Your instructions: Each line of the data below that holds the word "toolbar" is to be reported in full.

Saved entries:
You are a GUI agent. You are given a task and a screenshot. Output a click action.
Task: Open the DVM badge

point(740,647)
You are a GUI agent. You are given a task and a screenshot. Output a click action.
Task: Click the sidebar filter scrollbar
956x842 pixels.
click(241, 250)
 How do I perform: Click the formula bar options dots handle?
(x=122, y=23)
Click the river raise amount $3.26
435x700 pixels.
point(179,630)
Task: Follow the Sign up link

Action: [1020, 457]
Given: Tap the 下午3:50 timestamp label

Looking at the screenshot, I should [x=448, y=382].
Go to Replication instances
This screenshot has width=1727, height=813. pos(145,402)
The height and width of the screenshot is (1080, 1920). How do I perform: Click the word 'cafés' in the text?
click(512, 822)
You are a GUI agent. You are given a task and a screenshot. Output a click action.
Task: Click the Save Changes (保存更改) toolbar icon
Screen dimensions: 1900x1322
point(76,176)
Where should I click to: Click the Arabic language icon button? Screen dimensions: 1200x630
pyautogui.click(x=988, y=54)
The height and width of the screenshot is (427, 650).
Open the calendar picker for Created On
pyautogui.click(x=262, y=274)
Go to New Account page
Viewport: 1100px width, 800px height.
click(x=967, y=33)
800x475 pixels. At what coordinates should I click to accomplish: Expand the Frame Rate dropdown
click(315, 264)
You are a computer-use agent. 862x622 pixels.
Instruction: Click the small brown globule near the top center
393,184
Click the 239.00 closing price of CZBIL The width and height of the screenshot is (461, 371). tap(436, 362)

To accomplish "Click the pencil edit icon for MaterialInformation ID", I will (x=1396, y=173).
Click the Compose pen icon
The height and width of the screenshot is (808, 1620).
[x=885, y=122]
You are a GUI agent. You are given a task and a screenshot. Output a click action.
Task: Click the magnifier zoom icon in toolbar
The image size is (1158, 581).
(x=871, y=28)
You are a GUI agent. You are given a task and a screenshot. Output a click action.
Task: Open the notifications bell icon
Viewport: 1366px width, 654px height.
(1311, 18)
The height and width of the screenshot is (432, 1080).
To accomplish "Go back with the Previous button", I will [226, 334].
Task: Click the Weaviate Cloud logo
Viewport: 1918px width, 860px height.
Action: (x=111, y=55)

The answer:
Task: Click the Save Changes (保存更改) toolbar icon
Task: Click the magnifier zoom icon in toolbar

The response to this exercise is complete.